You have to make sure your offers mirror the needs the candidate has with the values your firm places on those skills. This means you have to really know what you are doing! You have to understand the business, where it’s going, and how this 20-something college hire can contribute to that strategy. Demographic evidence is brutal: there will be a decline in young people and a huge rise in people over 55 as we enter the 21st century. The number of college students has remained relatively constant over the past 20 years and there isn’t going to be any increase in the future that we care about. The number of students getting those high demand degrees in computer science, electrical engineering and programming are declining. And, the need and desire to work full-time for years and years is also rapidly dissipating. The students today are in command: they can dictate terms and they can and will decide from a wide variety of offers and choices. This means that the successful college recruiter will also be the proactive recruiter. It means that really successful recruiters will enter into a very personalized and responsive, long-term relationship with several candidates. This recruiter will be able to act as coach, counselor, champion and teacher. The college recruiters of the 21st century will:
- Know every potential candidate before they enter their second year of college;
- Will have the ability to pay for tuition, buy supplies, or offer services that will be valuable to the student;
- Keep in close contact with the candidate and provide summer employment or part-time work during the school year;
- Keep an open mind about developing relationships with virtual students attending on-line universities;
- And, educate the hiring managers about the needs and requirements of each of these students.

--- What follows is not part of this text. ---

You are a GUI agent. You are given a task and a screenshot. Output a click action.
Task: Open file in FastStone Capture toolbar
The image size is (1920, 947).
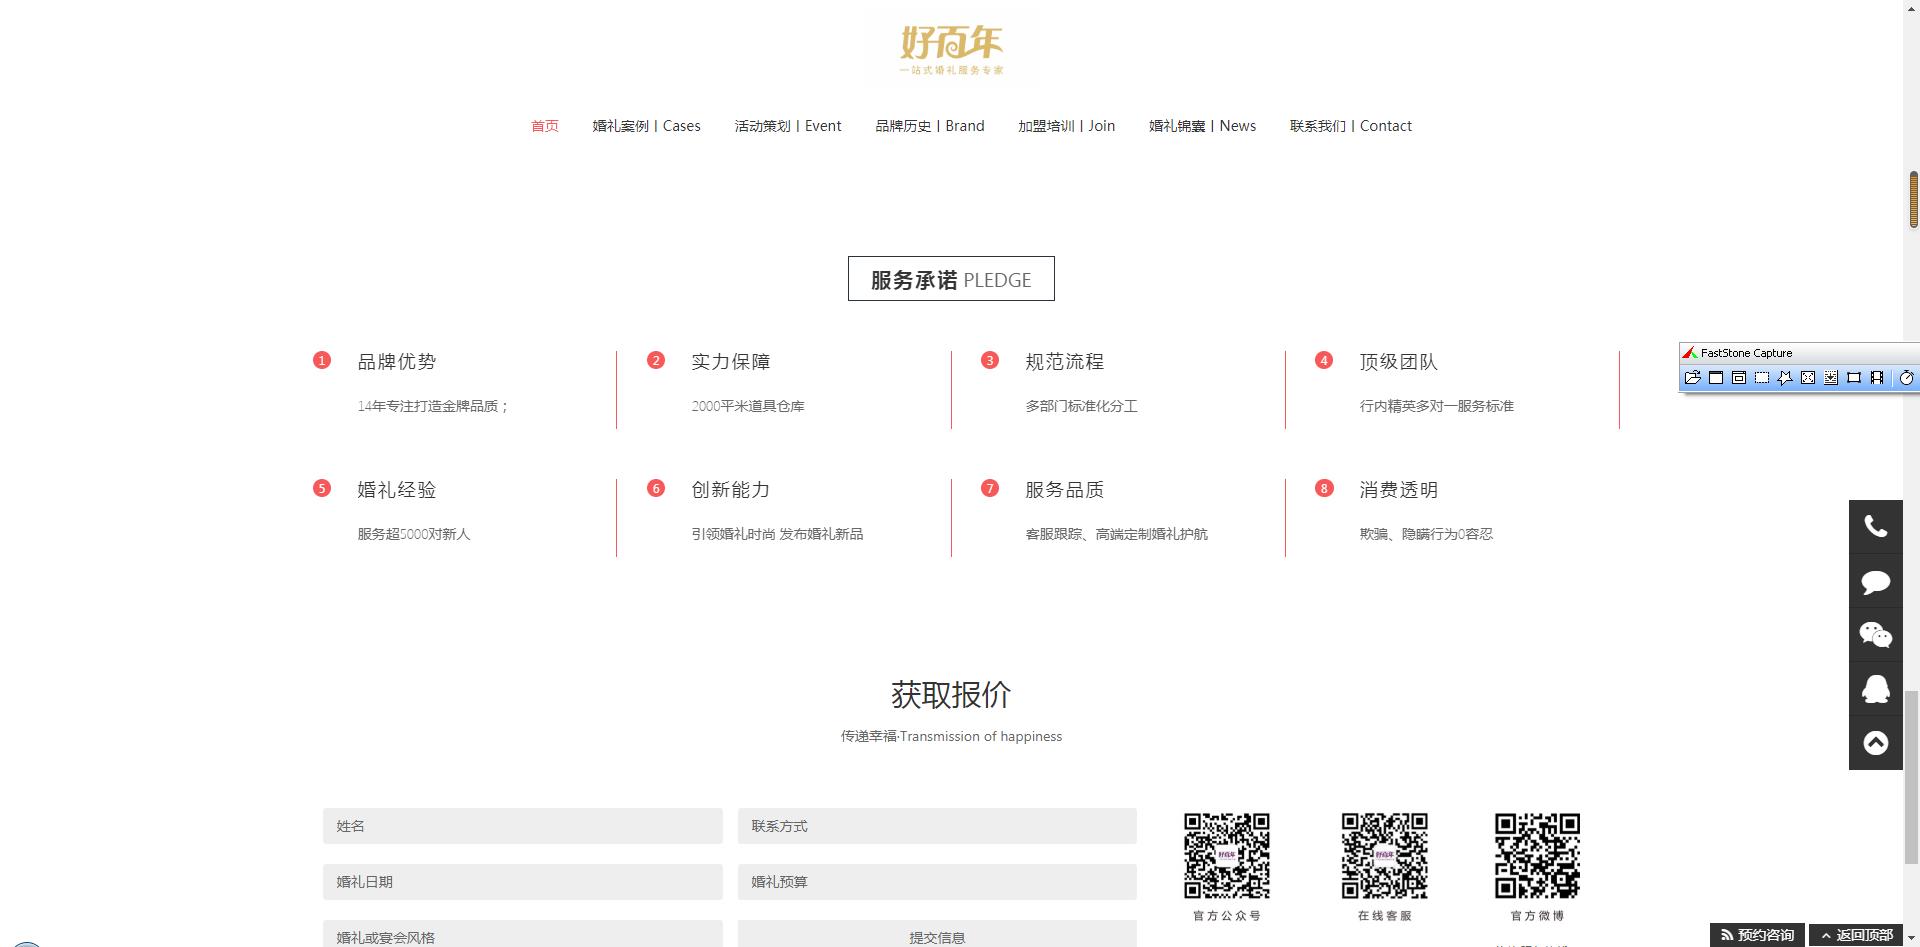1692,378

The focus of college recruiting will move away from recruiting colleges and institutions because they have a type of student, to recruiting individual students because they meet your needs no matter what school they attend. If you are still simply going to campuses in the autumn, holding a few job fairs and info sessions, and then hoping to hire a few great students; you will be sadly disappointed. Get yourself and your company to adopt a long term, proactive approach or make the decision to not hire new college grads. I will write a column later on how poaching the lightly experienced employee of another firm may be a cheaper and faster solution! Hope you are having a restful summer in anticipation of a challenging Fall.